Il fait soleil et il fait chaud (c’est généralement pluvieux et frisquet en cette date mémorable) ; pourquoi broierais-je du noir, comme une veuve tissant son propre linceul ? Assise sur le divan au salon, je fais semblant de lire. Pourquoi cette supercherie, me demanderez-vous ? C’est que j’espionne mon tendre époux. Il gambade comme un petit garçon en installant les décorations pour mon anniversaire. Il veut que tout soit parfait pour cette journée importante pour moi, pour la visite qui prendra la peine de faire quelques heures de route pour venir fêter avec nous dans notre coin de paradis perdu. « Paradis » est peut-être un bien grand mot. Disons donc seulement « coin perdu » pour les besoins de la cause.
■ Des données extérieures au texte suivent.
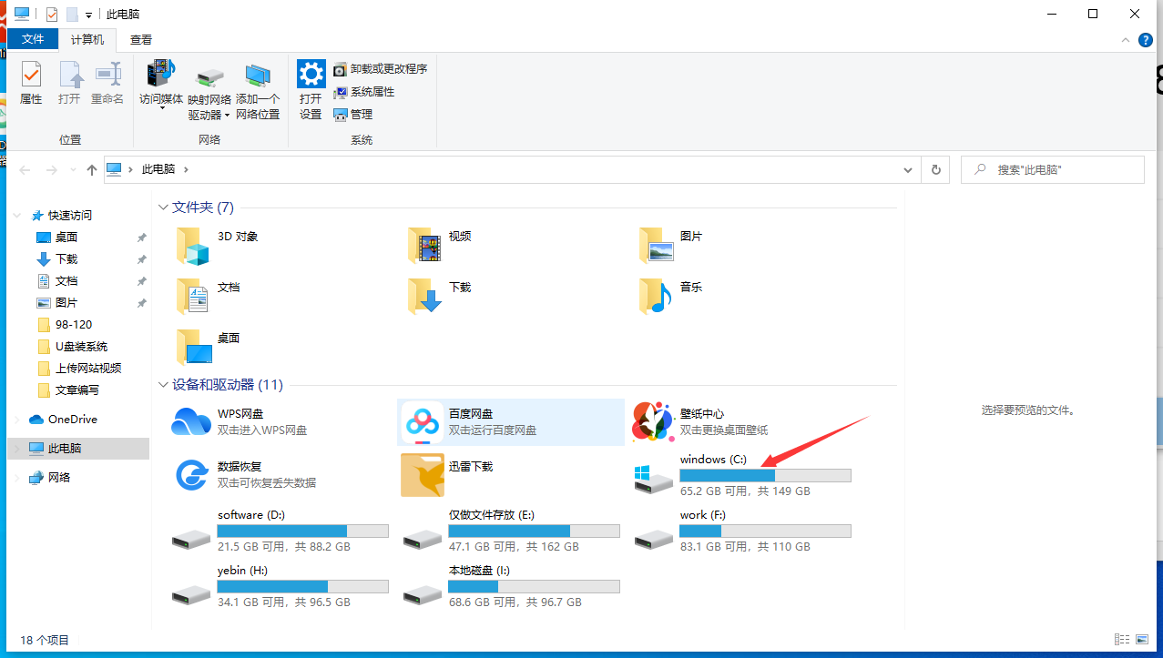Click the Help question mark icon

[1146, 40]
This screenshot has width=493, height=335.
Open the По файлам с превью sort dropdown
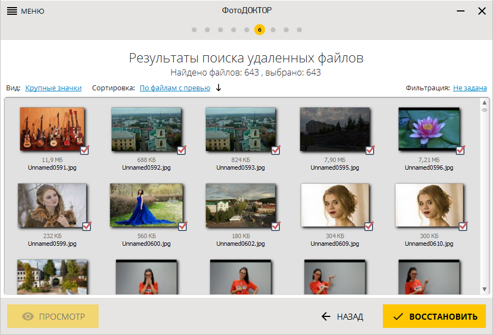[x=175, y=88]
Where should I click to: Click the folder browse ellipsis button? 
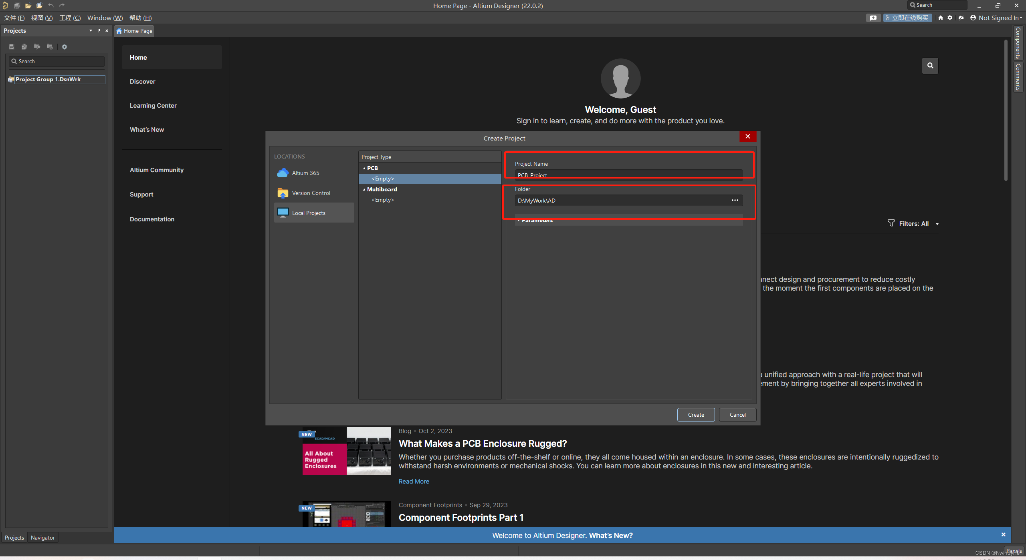coord(735,201)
Habituellement, les couples qui sont ensemble depuis plusieurs années ne font pas de cas des anniversaires. On ne décore plus, pas même d’une petite banderole « bonne fête », et l’on ne se donne plus de cadeaux. On est toujours déçu de toute façon, l’autre ne nous connaissant pas assez. Plus assez. On se concentre sur les enfants et les petits-enfants, se disant que c’est eux notre vie maintenant. Pour mon mari et moi, c’est différent. On aime donner, mais on ne fait pas de fausse modestie : on est également heureux de recevoir. On a de la difficulté à se retenir pour s’offrir nos cadeaux le jour de la fête ; on en garde toujours un ou deux à ouvrir la veille de l’évènement. De vrais gamins !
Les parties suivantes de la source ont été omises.